The other day I was teaching about Ornamental Grasses to a new group of Master Gardener's and some of the grasses I spoke about had been previously selected as the Perennial Plant of the Year. This of course got me to thinking that somehow I had failed to look into the 2017 Perennial Plant of the Year. How in the world did that happen?
I was thrilled to discover that the 2017 Perennial Plant of the Year is Asclepias tuberosa – Butterfly Weed. This native Illinois plant is a larval food source for Monarchs, Queen Butterfly, and the Milkweed Tussock Moth and it's also known as a butterfly magnet for attracting butterflies for the nectar it produces. It's also visited by various other pollinators including honeybees.
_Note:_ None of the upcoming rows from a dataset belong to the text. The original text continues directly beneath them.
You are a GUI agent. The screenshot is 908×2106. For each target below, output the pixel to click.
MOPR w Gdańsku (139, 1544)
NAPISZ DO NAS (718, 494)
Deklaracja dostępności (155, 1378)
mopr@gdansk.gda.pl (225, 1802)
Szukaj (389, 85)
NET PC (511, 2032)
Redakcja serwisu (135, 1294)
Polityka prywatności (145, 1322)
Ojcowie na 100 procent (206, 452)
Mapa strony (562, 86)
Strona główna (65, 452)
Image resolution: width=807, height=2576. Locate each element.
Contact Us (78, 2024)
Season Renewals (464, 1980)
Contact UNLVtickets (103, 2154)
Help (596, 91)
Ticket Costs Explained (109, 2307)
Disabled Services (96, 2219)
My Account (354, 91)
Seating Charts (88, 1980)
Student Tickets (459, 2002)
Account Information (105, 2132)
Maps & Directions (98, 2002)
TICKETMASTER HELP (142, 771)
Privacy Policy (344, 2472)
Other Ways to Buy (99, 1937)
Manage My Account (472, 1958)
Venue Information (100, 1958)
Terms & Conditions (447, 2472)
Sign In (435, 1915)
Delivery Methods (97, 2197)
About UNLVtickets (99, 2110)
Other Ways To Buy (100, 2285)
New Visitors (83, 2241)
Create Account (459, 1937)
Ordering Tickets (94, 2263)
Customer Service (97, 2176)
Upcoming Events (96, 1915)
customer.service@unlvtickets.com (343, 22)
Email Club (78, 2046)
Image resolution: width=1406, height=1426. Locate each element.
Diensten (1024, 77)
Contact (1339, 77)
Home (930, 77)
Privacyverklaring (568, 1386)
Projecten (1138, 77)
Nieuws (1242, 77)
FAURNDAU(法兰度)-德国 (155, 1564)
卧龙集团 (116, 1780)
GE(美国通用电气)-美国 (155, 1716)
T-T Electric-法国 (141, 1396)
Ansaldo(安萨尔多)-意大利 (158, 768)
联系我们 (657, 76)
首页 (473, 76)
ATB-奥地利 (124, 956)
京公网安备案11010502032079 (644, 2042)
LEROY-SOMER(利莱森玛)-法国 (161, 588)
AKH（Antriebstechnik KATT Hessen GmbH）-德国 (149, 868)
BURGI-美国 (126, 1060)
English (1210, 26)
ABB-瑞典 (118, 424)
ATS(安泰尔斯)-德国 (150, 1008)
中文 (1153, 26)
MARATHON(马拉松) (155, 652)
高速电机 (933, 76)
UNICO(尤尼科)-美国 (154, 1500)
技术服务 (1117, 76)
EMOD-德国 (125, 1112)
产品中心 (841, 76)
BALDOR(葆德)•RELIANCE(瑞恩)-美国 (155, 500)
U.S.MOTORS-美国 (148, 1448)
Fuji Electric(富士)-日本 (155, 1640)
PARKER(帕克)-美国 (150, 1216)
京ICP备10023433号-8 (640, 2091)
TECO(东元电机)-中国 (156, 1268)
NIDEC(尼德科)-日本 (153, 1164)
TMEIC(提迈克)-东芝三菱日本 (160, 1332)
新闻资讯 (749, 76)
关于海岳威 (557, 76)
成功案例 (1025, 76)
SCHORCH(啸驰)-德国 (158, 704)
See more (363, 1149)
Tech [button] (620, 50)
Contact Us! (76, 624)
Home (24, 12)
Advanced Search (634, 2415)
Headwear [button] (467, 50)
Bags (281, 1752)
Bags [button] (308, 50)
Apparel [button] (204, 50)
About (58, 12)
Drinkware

Butterfly Weed is an herbaceous perennial that reaches 1-2.5 feet tall and produces beautiful orange blooms in early to mid-summer and on occasion a second time in late summer to early autumn. The blooms make wonderful, long-lasting cut flowers. It's recommended to cut the stems when more than half the flowers are open. Once the flowers have been cut from the plant, buds do not easily open.
This plant prefers full sun and drier soil conditions – it won't do well or survive in overly wet soil conditions. It is drought tolerant and as a bonus Deer don't like it! Butterfly Weed does produce a tap root which makes it difficult to transplant once it's established and it's best to make sure to choose a permanent location at planting.
Consider mulching young plants over winter since they can sometimes heave up out of the ground, and the mulch will help to protect the plant. Also wait to cut back the foliage in the fall, wait until spring. Butterfly Weed can be slow to emerge in the spring so you'll want to give it a chance to wake up from its winter nap before wondering what happened to it over the winter months.
Other milkweeds contain a milky sap which can cause skin irritation, but this one contains very little of that sap. Butterfly Weed does get the traditional seed pods known as follicles, common with milkweeds, and when it splits open will release seeds with white silky fibers that helps the seeds to be carried along by wind.
When I was doing research on Butterfly Weed, I came across some interesting facts about milkweed. The seed fibers have been spun into yarn and woven into fabric and the fibers in the stems have been used to make string and rope. Research has actually found evidence of fibers from milkweed in prehistoric textiles in the Pueblo region. I always find it interesting to see how plants are used and this is definitely no exception!
Why don't you considering planting a Butterfly Weed in your garden this year and help to celebrate the 2017 Perennial Plant of the Year!